TASK
Rewrite the items below as a single numbered list, omitting the blank lines.

SOURCE MATERIAL
○ ○ ○ ○

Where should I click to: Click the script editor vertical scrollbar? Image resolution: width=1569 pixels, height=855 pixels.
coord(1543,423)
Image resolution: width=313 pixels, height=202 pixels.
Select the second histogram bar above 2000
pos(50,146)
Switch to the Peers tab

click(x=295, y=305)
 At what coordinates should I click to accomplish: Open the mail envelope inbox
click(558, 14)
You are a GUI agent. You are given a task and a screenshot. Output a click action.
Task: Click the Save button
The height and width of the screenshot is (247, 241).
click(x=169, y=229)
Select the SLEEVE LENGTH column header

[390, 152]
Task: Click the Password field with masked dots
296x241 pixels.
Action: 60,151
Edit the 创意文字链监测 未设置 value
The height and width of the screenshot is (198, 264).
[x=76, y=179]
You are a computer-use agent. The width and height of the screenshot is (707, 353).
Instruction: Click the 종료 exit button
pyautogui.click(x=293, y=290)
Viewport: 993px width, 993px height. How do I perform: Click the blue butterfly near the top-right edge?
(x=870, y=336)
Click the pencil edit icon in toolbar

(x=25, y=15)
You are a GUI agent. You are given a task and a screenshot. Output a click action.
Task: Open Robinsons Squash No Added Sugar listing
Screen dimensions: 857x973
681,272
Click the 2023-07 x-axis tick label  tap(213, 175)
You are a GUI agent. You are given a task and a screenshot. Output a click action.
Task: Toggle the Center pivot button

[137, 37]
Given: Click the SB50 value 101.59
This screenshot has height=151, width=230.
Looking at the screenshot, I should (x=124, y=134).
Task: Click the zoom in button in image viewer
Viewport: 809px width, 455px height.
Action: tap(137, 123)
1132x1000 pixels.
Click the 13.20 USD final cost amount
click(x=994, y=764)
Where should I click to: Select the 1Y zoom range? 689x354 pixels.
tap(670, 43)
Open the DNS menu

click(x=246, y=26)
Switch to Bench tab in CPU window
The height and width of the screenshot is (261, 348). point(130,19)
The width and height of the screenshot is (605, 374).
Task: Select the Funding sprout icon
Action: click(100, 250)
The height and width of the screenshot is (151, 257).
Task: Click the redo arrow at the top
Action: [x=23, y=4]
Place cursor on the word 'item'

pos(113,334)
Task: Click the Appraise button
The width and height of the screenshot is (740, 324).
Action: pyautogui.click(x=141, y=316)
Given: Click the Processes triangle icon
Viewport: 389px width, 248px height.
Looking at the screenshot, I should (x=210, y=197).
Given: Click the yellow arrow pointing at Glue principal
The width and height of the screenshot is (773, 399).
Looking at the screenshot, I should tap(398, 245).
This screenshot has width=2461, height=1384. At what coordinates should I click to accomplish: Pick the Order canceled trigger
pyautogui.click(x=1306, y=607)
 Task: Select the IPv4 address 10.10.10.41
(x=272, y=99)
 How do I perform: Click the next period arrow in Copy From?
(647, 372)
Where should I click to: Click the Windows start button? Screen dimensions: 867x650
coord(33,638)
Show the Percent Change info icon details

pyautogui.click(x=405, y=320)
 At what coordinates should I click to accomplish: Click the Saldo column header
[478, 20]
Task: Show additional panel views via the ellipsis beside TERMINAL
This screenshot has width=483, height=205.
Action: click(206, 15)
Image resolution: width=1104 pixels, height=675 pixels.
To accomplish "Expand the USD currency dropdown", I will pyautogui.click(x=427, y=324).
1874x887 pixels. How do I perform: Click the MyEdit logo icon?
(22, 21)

○ ○ ○ ○

THE SOLUTION
1. Where should I click to: Click the script editor vertical scrollbar? Image resolution: width=1569 pixels, height=855 pixels.
2. coord(1543,423)
3. Image resolution: width=313 pixels, height=202 pixels.
4. Select the second histogram bar above 2000
5. pos(50,146)
6. Switch to the Peers tab
7. click(x=295, y=305)
8.  At what coordinates should I click to accomplish: Open the mail envelope inbox
9. click(558, 14)
10. You are a GUI agent. You are given a task and a screenshot. Output a click action.
11. Task: Click the Save button
12. The height and width of the screenshot is (247, 241).
13. click(x=169, y=229)
14. Select the SLEEVE LENGTH column header
15. [390, 152]
16. Task: Click the Password field with masked dots
17. 296x241 pixels.
18. Action: 60,151
19. Edit the 创意文字链监测 未设置 value
20. The height and width of the screenshot is (198, 264).
21. [x=76, y=179]
22. You are a computer-use agent. The width and height of the screenshot is (707, 353).
23. Instruction: Click the 종료 exit button
24. pyautogui.click(x=293, y=290)
25. Viewport: 993px width, 993px height. How do I perform: Click the blue butterfly near the top-right edge?
26. (x=870, y=336)
27. Click the pencil edit icon in toolbar
28. (x=25, y=15)
29. You are a GUI agent. You are given a task and a screenshot. Output a click action.
30. Task: Open Robinsons Squash No Added Sugar listing
31. Screen dimensions: 857x973
32. 681,272
33. Click the 2023-07 x-axis tick label  tap(213, 175)
34. You are a GUI agent. You are given a task and a screenshot. Output a click action.
35. Task: Toggle the Center pivot button
36. [137, 37]
37. Given: Click the SB50 value 101.59
38. This screenshot has height=151, width=230.
39. Looking at the screenshot, I should (x=124, y=134).
40. Task: Click the zoom in button in image viewer
41. Viewport: 809px width, 455px height.
42. Action: tap(137, 123)
43. 1132x1000 pixels.
44. Click the 13.20 USD final cost amount
45. click(x=994, y=764)
46. Where should I click to: Select the 1Y zoom range? 689x354 pixels.
47. tap(670, 43)
48. Open the DNS menu
49. click(x=246, y=26)
50. Switch to Bench tab in CPU window
51. The height and width of the screenshot is (261, 348). point(130,19)
52. The width and height of the screenshot is (605, 374).
53. Task: Select the Funding sprout icon
54. Action: click(100, 250)
55. The height and width of the screenshot is (151, 257).
56. Task: Click the redo arrow at the top
57. Action: [x=23, y=4]
58. Place cursor on the word 'item'
59. pos(113,334)
60. Task: Click the Appraise button
61. The width and height of the screenshot is (740, 324).
62. Action: pyautogui.click(x=141, y=316)
63. Given: Click the Processes triangle icon
64. Viewport: 389px width, 248px height.
65. Looking at the screenshot, I should (x=210, y=197).
66. Given: Click the yellow arrow pointing at Glue principal
67. The width and height of the screenshot is (773, 399).
68. Looking at the screenshot, I should tap(398, 245).
69. This screenshot has width=2461, height=1384. At what coordinates should I click to accomplish: Pick the Order canceled trigger
70. pyautogui.click(x=1306, y=607)
71.  Task: Select the IPv4 address 10.10.10.41
72. (x=272, y=99)
73.  How do I perform: Click the next period arrow in Copy From?
74. (647, 372)
75. Where should I click to: Click the Windows start button? Screen dimensions: 867x650
76. coord(33,638)
77. Show the Percent Change info icon details
78. pyautogui.click(x=405, y=320)
79.  At what coordinates should I click to accomplish: Click the Saldo column header
80. [478, 20]
81. Task: Show additional panel views via the ellipsis beside TERMINAL
82. This screenshot has width=483, height=205.
83. Action: click(206, 15)
84. Image resolution: width=1104 pixels, height=675 pixels.
85. To accomplish "Expand the USD currency dropdown", I will pyautogui.click(x=427, y=324).
86. 1874x887 pixels. How do I perform: Click the MyEdit logo icon?
87. (22, 21)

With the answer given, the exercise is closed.